• Supplied records
________________

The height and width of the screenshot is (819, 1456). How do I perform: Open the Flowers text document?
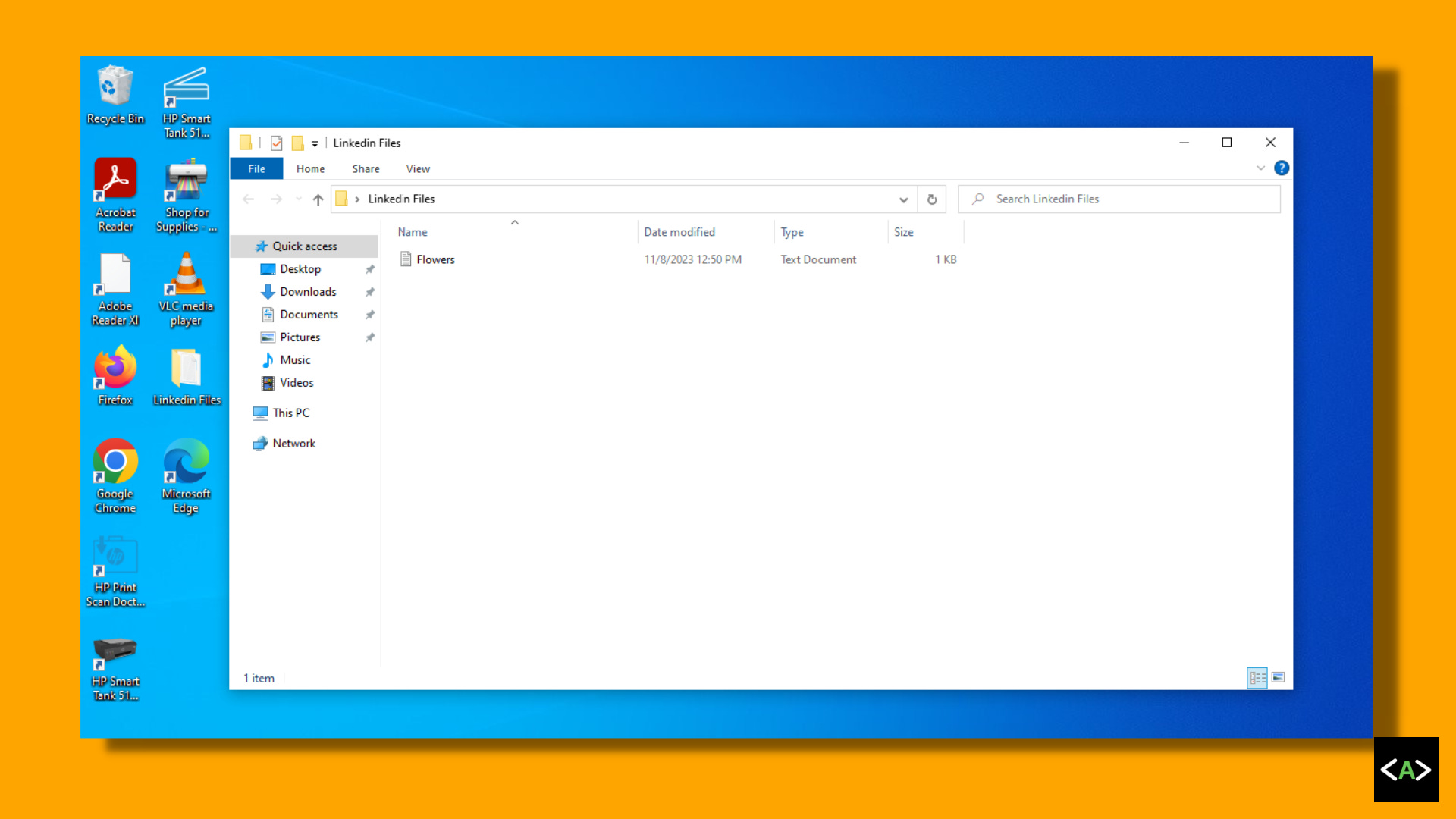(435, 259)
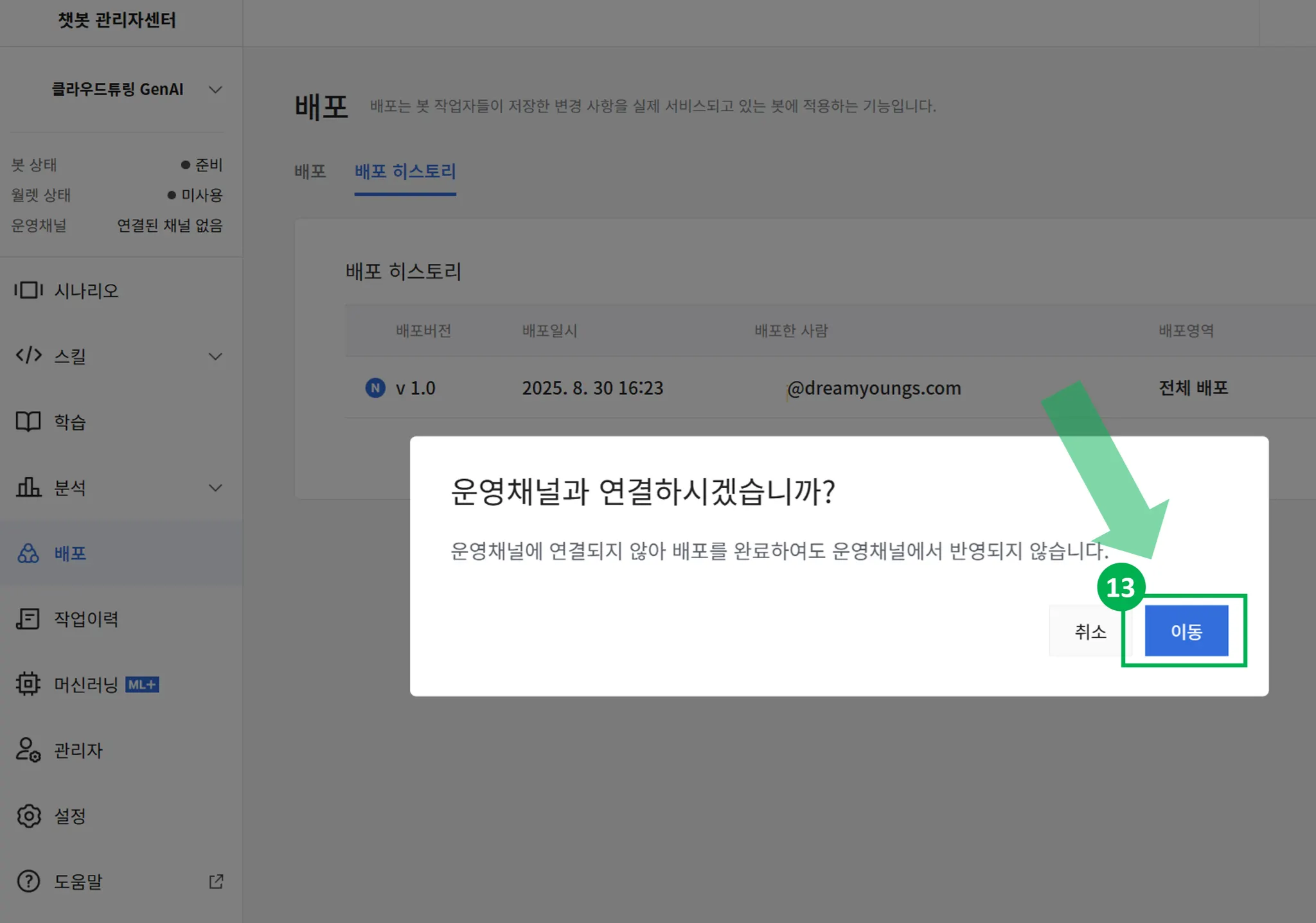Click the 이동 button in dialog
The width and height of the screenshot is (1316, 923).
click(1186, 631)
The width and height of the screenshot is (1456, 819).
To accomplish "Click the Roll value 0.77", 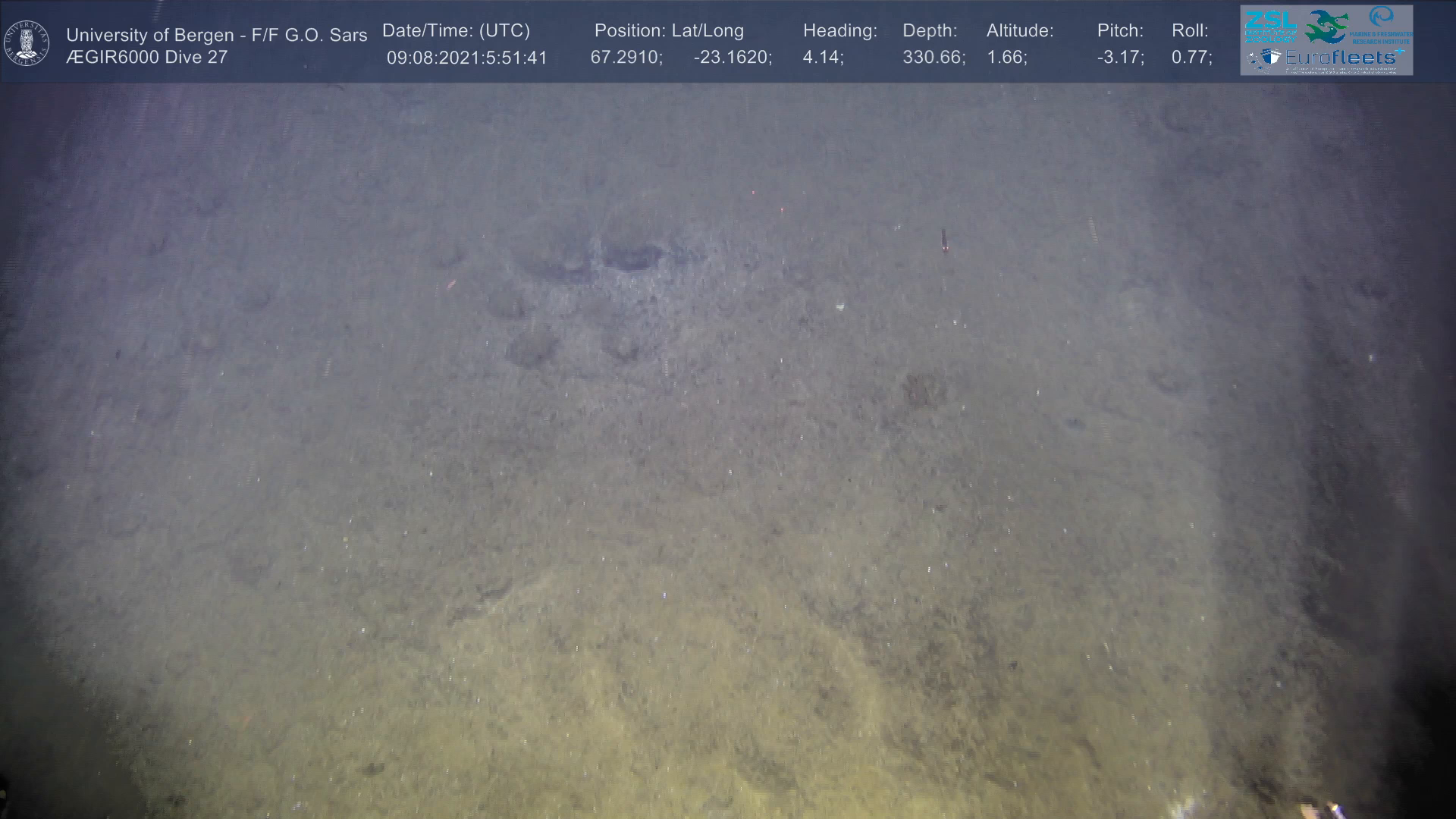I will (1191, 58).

________________

• Exercise
The first line of the entries, the line containing "The width and height of the screenshot is (1456, 819).", and every line between them are to be output exactly; pictures are not.

• Solution
The height and width of the screenshot is (819, 1456). How do I perform: Open the Flowers text document?
(435, 259)
Click the 이동 button in dialog
The width and height of the screenshot is (1316, 923).
click(1186, 631)
The width and height of the screenshot is (1456, 819).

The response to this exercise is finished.